The algorithm exploits DensePose dense surface correspondence, which maps every human pixel to a segmented body model with UV surface coordinates. The method merges the original 24 segments into a simplified 12-segment model, treating anterior and posterior surfaces as unified anatomical regions. This semantic regularization removes unimportant nuances and ensures consistent color-to-anatomy mapping regardless of subject orientation.
A perspective-aware clustering mechanism groups subjects based on spatial proximity and bounding box height similarity, ensuring that normalization preserves depth cues, essential for action recognition.
The hybrid scaling strategy is based on PCA. For each body segment, the algorithm extracts the principal eigenvectors (axes of elongation and thickness), allowing it to understand real segments’ dimensions rather than considering bounding boxes. Scaling factors blend multiple objectives to prevent unnatural distortions that would arise from area-based scaling alone.
The algorithm models the human body as a kinematic tree with a contact graph derived from dilation-based overlap detection. Contact points are computed through bidirectional mask dilation and overlap analysis, then mapped to the normalized image coordinates, ensuring that joint connectivity is maintained.
Since normalization alters body geometry, normalized keypoint calculation is necessary. Each keypoint is mapped to its enclosing DensePose segment using signed distance for robust assignment near boundaries. The keypoint is then converted to normalized UV coordinates within the segment's bounding box, decoupling it from absolute image space. These local coordinates are projected into the target segment geometry defined by the transformation plan, ensuring that semantic consistency is preserved.
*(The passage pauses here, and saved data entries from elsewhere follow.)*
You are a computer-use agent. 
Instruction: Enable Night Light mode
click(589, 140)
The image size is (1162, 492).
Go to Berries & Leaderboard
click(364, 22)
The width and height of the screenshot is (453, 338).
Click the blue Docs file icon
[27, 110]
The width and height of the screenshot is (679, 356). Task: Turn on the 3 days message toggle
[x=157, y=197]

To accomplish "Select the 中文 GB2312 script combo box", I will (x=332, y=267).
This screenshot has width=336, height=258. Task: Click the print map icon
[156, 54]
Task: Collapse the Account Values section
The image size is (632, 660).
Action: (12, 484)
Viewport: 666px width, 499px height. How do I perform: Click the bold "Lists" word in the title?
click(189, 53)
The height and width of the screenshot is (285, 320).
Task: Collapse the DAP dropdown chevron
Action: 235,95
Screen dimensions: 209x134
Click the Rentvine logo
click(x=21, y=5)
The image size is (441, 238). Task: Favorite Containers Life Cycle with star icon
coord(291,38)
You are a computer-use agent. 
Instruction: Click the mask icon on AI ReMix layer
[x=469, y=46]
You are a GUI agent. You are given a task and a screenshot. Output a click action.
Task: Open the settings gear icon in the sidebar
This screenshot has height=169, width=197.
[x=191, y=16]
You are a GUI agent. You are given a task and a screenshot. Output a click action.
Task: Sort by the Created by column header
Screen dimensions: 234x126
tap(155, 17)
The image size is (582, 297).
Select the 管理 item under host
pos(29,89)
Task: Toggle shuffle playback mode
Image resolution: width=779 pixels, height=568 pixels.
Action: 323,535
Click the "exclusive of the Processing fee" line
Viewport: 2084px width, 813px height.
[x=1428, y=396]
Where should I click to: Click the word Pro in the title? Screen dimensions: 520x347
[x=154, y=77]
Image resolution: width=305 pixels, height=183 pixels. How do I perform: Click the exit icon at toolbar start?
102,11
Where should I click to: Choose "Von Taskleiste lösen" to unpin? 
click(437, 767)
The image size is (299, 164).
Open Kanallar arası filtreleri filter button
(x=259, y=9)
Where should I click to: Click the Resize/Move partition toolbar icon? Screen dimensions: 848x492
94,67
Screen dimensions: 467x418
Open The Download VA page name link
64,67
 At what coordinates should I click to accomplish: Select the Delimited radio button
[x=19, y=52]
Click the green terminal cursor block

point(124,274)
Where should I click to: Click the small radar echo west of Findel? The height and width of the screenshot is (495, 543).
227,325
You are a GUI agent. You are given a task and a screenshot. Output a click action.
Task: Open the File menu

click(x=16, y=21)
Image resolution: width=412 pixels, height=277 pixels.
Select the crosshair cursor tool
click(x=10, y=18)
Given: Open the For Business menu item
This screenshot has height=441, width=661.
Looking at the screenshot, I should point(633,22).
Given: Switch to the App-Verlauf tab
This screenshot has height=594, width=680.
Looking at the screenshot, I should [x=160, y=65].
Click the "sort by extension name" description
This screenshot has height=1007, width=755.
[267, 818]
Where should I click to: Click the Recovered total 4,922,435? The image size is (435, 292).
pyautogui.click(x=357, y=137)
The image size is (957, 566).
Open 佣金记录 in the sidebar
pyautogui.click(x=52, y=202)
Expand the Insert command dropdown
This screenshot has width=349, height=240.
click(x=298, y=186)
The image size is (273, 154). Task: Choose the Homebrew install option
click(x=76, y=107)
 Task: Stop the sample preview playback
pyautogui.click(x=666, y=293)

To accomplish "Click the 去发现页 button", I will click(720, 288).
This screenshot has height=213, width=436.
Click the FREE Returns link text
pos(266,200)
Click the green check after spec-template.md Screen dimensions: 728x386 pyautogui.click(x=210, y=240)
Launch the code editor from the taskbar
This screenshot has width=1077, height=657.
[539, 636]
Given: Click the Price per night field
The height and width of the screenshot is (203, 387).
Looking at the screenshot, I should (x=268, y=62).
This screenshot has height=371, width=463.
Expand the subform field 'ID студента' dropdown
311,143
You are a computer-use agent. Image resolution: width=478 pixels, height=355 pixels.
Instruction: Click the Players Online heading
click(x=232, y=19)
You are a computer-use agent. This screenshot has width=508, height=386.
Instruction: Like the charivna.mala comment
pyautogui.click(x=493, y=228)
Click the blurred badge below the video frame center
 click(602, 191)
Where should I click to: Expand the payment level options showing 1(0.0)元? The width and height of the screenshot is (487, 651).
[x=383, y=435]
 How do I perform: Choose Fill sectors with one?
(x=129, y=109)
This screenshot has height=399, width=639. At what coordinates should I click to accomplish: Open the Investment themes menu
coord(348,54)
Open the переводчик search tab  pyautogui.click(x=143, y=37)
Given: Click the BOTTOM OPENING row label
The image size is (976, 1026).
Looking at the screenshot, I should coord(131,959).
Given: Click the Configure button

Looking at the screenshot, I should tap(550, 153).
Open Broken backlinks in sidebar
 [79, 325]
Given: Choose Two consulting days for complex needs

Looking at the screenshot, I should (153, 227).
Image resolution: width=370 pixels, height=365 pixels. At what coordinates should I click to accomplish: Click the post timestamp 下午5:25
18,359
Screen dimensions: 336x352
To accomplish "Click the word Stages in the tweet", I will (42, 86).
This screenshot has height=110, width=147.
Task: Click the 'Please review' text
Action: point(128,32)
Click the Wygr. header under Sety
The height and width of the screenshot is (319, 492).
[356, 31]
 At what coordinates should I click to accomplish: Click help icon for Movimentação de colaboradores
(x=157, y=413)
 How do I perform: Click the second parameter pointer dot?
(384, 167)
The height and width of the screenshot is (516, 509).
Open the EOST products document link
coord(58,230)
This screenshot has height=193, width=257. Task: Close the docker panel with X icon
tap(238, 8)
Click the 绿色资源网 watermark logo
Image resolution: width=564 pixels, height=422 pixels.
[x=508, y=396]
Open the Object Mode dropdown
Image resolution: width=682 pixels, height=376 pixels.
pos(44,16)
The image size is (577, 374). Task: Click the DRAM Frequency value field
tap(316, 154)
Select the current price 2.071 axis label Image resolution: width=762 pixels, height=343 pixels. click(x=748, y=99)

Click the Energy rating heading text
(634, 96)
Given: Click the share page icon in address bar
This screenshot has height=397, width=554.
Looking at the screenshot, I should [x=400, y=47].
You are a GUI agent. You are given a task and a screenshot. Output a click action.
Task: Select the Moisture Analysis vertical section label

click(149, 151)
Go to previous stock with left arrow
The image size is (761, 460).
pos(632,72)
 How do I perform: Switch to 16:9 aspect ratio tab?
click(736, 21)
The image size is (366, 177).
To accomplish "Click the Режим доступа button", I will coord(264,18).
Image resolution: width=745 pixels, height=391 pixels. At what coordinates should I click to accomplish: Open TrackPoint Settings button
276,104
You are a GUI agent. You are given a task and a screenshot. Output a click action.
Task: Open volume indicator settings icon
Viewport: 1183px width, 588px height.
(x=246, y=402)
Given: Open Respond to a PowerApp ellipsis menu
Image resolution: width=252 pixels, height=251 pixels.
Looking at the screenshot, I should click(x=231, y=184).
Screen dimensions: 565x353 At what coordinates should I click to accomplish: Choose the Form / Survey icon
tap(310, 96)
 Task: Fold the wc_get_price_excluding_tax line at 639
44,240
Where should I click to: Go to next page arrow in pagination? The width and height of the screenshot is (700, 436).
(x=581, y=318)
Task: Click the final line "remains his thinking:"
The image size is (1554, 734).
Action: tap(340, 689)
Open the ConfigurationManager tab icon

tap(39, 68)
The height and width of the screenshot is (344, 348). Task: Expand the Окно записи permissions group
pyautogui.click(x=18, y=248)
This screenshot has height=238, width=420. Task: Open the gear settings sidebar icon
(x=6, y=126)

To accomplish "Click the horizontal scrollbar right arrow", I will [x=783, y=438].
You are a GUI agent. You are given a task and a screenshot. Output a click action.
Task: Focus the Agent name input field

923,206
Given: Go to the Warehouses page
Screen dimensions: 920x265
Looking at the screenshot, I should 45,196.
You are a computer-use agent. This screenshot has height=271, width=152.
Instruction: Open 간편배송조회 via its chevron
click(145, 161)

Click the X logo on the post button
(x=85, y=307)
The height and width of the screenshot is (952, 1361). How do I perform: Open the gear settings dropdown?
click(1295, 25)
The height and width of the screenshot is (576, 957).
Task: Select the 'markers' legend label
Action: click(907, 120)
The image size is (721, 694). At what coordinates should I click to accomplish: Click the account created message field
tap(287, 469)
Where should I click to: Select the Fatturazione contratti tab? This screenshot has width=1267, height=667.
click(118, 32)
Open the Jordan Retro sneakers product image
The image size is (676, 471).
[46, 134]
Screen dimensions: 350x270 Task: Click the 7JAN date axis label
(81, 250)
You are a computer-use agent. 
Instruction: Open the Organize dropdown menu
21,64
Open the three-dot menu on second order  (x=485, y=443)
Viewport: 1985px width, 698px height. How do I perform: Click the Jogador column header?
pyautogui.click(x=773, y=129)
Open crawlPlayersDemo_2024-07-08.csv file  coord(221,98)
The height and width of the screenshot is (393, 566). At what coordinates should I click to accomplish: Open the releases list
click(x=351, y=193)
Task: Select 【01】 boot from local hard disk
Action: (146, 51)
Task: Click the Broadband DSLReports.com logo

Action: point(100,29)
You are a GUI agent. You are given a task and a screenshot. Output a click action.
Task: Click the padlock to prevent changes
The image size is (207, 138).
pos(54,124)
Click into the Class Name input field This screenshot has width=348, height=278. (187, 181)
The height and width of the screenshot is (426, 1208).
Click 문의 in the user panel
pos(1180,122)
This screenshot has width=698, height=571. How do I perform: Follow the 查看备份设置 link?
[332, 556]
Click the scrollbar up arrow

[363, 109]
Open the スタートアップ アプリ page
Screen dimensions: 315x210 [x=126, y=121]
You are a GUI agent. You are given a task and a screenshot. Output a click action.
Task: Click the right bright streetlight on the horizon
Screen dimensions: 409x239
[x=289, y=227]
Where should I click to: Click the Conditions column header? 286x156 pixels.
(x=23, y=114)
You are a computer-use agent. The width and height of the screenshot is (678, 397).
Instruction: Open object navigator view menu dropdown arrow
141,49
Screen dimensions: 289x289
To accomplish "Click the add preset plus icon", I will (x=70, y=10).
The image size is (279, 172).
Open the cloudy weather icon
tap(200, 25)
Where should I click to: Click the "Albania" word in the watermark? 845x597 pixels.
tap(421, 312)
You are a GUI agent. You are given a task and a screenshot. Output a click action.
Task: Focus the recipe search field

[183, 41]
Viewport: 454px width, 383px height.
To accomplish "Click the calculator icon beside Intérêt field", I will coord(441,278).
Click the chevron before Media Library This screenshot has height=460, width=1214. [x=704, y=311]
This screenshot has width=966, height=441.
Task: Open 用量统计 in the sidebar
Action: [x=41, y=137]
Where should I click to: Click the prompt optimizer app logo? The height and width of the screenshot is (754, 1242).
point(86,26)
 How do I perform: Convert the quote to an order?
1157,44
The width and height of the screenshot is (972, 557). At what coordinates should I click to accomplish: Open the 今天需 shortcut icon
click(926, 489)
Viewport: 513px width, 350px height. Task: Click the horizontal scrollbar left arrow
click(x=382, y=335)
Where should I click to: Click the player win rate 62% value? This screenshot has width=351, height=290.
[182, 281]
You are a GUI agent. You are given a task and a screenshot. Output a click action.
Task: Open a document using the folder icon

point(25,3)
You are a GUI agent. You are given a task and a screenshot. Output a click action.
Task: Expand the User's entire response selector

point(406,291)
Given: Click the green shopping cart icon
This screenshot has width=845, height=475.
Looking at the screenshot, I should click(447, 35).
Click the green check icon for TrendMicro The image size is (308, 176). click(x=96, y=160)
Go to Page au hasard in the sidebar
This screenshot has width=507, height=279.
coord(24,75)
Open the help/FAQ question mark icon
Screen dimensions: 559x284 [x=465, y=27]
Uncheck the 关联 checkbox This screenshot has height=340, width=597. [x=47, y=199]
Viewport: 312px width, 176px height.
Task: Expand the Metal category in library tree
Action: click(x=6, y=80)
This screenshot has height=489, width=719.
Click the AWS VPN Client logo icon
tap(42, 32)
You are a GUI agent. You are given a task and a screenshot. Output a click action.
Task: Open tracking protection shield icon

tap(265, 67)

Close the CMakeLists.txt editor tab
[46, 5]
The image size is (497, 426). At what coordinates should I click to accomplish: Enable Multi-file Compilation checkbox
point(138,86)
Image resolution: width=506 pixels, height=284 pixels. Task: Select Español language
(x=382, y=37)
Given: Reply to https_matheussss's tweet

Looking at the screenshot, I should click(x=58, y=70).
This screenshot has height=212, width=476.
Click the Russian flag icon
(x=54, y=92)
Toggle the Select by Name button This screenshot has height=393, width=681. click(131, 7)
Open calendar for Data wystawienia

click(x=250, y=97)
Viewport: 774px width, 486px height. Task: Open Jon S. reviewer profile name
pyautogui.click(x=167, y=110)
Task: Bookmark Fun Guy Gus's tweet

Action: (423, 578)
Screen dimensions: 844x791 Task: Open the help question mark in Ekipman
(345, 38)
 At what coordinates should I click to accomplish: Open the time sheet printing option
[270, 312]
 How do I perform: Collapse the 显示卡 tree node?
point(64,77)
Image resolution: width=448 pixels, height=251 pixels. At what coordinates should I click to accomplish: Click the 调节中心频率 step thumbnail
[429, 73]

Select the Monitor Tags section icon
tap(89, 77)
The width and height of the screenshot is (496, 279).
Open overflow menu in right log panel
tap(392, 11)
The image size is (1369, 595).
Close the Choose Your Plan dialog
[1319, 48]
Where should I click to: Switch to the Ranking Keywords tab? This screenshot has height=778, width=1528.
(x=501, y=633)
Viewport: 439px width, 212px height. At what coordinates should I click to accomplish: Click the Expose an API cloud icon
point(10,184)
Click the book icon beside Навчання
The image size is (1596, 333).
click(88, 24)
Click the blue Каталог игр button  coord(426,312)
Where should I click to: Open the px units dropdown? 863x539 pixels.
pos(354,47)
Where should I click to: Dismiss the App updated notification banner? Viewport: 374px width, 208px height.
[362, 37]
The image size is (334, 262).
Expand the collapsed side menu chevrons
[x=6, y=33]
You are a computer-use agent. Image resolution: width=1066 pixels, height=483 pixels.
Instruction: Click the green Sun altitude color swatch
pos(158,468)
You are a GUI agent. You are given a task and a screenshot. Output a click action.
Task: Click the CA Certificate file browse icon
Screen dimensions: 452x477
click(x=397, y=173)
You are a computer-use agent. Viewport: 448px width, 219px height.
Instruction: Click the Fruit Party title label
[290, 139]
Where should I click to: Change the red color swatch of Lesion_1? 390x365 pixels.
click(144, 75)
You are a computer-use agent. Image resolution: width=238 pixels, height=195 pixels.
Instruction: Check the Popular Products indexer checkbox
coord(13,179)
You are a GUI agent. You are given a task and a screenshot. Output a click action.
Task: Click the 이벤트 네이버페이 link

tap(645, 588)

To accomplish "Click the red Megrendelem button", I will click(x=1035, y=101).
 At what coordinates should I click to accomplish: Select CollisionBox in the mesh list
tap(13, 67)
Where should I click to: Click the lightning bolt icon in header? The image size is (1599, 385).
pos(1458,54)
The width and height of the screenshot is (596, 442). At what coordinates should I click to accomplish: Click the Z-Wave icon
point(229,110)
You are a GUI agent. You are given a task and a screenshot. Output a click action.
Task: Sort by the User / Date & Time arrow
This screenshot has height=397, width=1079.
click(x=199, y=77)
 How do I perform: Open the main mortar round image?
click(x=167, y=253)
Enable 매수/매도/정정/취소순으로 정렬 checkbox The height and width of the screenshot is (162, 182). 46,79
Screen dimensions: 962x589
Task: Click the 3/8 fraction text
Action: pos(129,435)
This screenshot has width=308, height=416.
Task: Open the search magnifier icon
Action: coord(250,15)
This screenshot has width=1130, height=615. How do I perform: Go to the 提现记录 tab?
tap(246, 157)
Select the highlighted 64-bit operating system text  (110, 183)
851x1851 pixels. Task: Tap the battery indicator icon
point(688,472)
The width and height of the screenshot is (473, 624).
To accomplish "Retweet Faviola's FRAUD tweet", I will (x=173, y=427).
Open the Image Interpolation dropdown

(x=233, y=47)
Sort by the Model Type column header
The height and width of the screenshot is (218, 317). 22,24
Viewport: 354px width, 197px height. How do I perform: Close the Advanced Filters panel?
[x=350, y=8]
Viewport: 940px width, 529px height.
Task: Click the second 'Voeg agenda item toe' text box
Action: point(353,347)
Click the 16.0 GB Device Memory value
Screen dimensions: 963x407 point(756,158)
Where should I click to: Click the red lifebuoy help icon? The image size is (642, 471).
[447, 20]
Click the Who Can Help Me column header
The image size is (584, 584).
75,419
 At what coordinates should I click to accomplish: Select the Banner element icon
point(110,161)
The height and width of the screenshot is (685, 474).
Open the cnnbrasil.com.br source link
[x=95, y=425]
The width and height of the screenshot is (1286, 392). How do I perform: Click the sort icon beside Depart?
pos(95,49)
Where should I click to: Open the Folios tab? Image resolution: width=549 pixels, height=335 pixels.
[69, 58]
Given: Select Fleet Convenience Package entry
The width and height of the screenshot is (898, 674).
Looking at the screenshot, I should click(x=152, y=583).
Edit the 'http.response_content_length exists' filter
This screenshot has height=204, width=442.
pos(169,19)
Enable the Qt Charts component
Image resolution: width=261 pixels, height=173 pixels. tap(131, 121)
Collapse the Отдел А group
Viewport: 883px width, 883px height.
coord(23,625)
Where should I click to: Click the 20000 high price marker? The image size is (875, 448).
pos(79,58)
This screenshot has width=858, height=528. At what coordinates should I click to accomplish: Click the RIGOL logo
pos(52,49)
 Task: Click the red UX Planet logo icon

To validate that high-accuracy HPE remains feasible on normalized data, five SOTA models were evaluated: HRNet-w32 (both ImageNet and COCO pre-trained variants), MediaPipe with MobileNetV3-Large backbone, YOLOv8s, and YOLO26x. Models were fine-tuned on both the original domain (natural segmented figures) and normalized domain (standardized avatars) using a subset of 1553 images from COCO val2014.
The fine-tuning protocol employed custom adaptation heads with stacked refinement architecture, weighted MSE loss to prioritize joint localization over black background, and progressive backbone unfreezing strategies (frozen, unfreeze 1/2/3 stages) with adaptive learning rates. Training was conducted over 100 epochs with AdamW optimization and cosine annealing.
Models achieved comparable performance between domains and with respect to SOTA results. Statistical analysis revealed that normalization does not inherently degrade HPE performance. The normalized domain represents a valid alternative feature space where certain architectures excel, validating that avatar rendering acts as an effective privacy filter preserving behavioral information while removing biometric identifiers.
This thesis establishes: (1) a robust full-body anonymization pipeline addressing re-identification beyond facial features, (2) comprehensive empirical evidence that privacy-by-design does not preclude high-accuracy pose estimation, (3) insights into optimal backbone unfreezing strategies for domain adaptation, and (4) empirical evidence that privacy is guaranteed even in catastrophic scenarios where an attacker attempts re-identification on anonymized images with SOTA methods. The work demonstrates that privacy-preserving HPE is achievable through morphological standardization, opening pathways for ethically compliant computer vision systems in surveillance, healthcare, and human-robot collaboration contexts where privacy regulations mandate data minimization principles.